Sunday, September 21, 2008
Country First?
Not if you work for the McCain campaign. As this look at Charlie Black reveals, your first allegiance is to your clients, the country is only first as a source of revenue.
Black, a senior adviser to the McCain campaign, has represented at least 120 clients from more than two dozen countries within the past decade. He has used his clout to help kill tax reforms that could have hurt foreign clients, and he once even pressed a judge to go easy an associate convicted of fraud.What Charlie is putting into the head of McCain is probably every bit as dangerous to the US as what the Vietnamese put in there when Johnny was their "guest".

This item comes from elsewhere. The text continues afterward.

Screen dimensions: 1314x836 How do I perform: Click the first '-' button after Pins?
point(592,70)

Earlier this year, amid criticism that McCain's reformist message was being undercut by a campaign top-heavy with lobbyists, Black, 60, retired from his lobbying company.

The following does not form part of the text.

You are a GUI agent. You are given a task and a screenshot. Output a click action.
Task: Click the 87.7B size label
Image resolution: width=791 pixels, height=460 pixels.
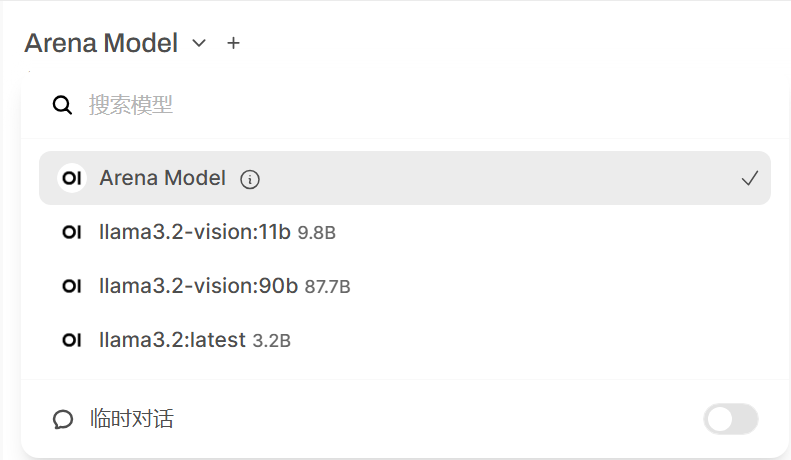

But that hardly marked Black's departure from the Washington influence business, nor from private business dealings directly dependent on the decisions of the federal government.

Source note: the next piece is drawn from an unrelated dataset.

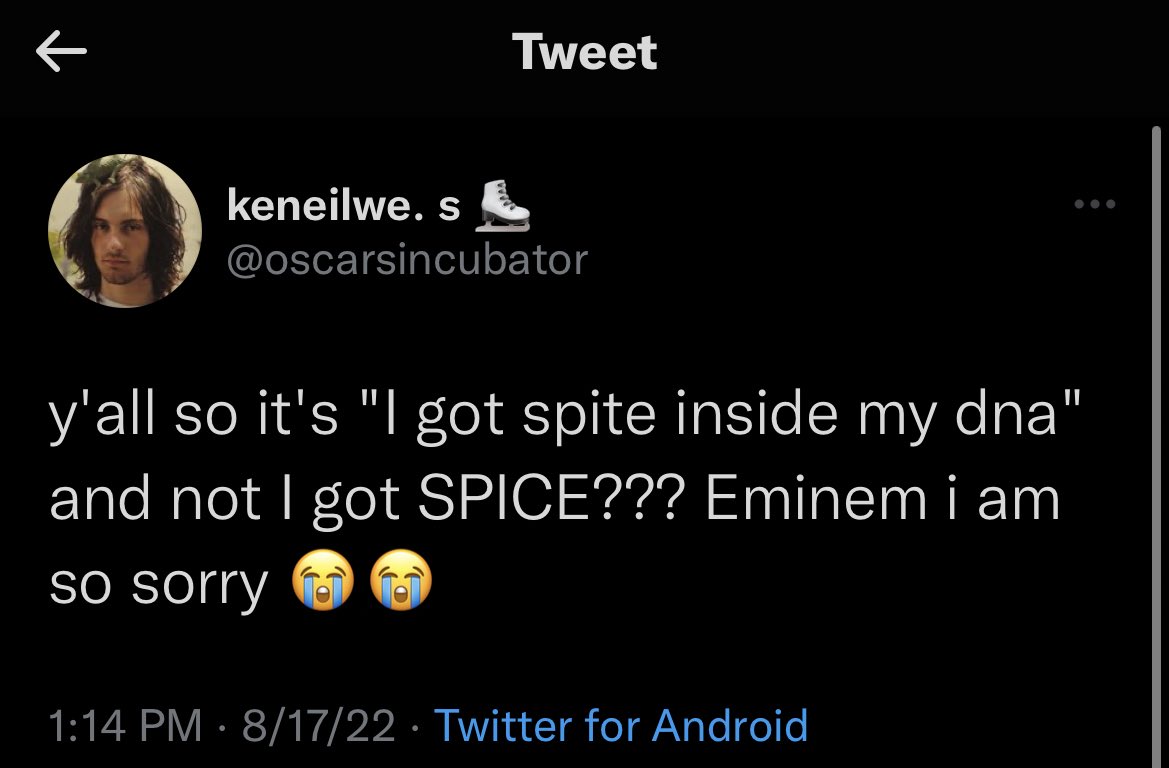Click the word Eminem in the tweet

click(x=816, y=499)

Black remains a director of Civitas Group LLC, a low-profile consulting firm he set up months after the establishment of the Department of Homeland Security to invest in security companies and give them advice. National security is both the firm's business and the signature issue of the McCain campaign. Neither Black nor the McCain campaign would discuss Black's role with Civitas.
Federal law requires lobbyists to disclose who their clients while consulting firms, like Civitas, are not. But to some, that is a distinction without a difference; a consultant who devises the strategy lobbyists use, for example, is not considered a lobbyist.